Figure 3. I_h in myelinated Ah-type VGNs from adult, non-ovariectomized rats.

A) Vagal stimulation-evoked transmembrane action potential in a myelinated Ah-type vagal ganglion neuron (VGN). The value for the conduction velocity (CV) measured between the stimulation and recording site was indicative of an Ah-type cell. B) Transmembrane action potential recorded from the same neuron as in (A) and its first derivative over time (blue trace). Note the presence of a repolarization ‘hump’. C) Examples of membrane potential responses of an Ah-type VGN to a depolarizing and a hyperpolarizing current injection step.

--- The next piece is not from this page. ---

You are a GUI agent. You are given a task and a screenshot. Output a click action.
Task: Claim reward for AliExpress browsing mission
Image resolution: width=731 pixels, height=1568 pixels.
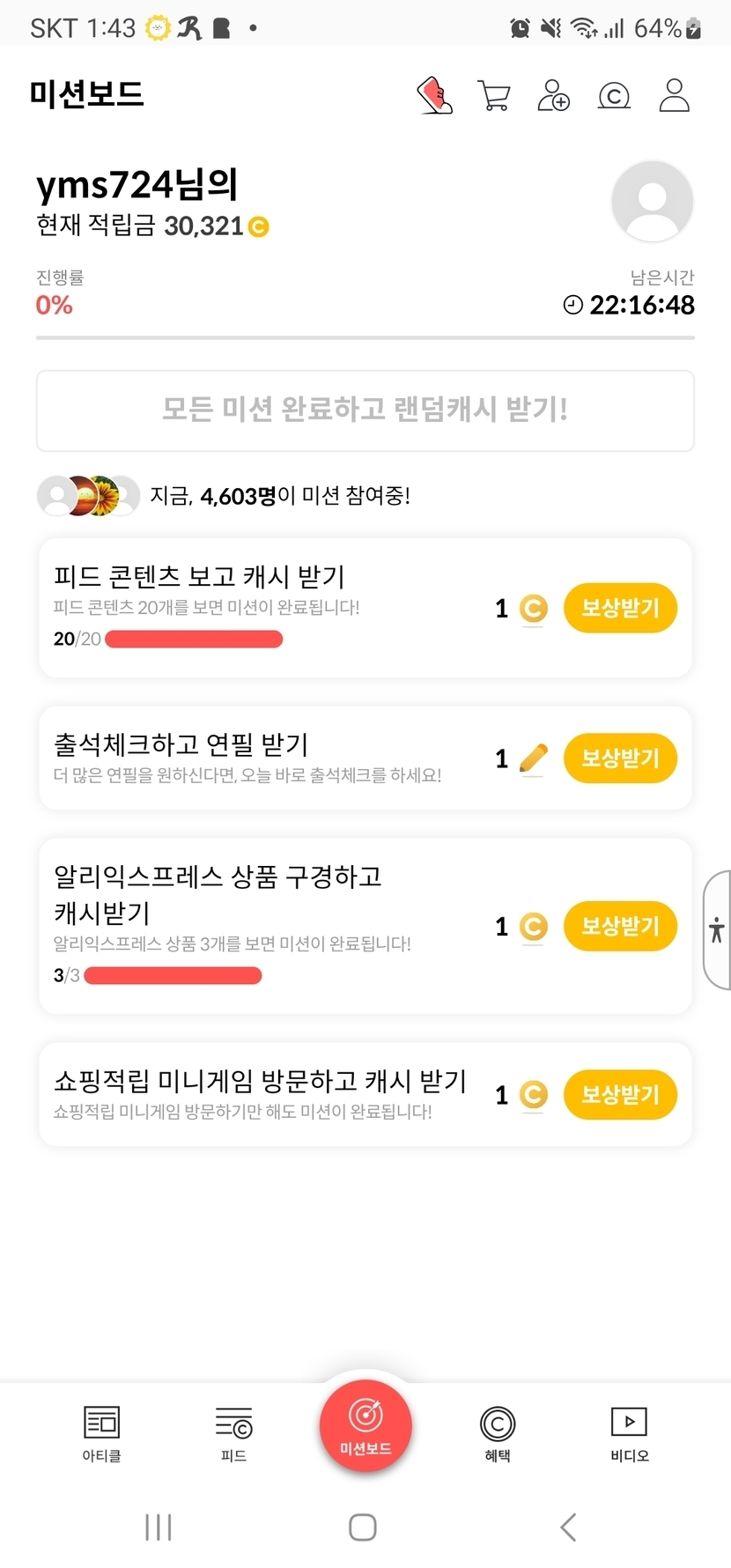click(620, 926)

The cell was first injected with 150 pA current step, giving rise to repetitive action potential firing, which ceased upon termination of the current injection (blue trace). A −120 pA step current injection caused membrane hyperpolarization (blue trace), which gradually increased to its maximum value (−130 mV, dot in Figure 4C) and then depolarized slowly (−96 mV, sag) despite continued current injection. Return of the membrane potential to baseline was associated with the occurrence of a spontaneous action potential. Gray traces show the membrane potential changes in response to a positive and negative current step injection in the presence of the I_h blocker ZD7288 (10 microM/L). ZD7288 suppressed spontaneous action potential discharge during depolarizing current injection, and reduced the sag potential (difference between peak membrane potential and endpulse potential). D) Plots of the peak vs. endpulse voltage as a function of the magnitude of the hyperpolarizing step current injection under control and following application of ZD7288. ZD7288 suppressed sag potentials in Ah-type neurons. Date are mean ±1 SD. n = 6 cells for each data point, *P<0.05 and **P<0.01 vs. control (Ctrl).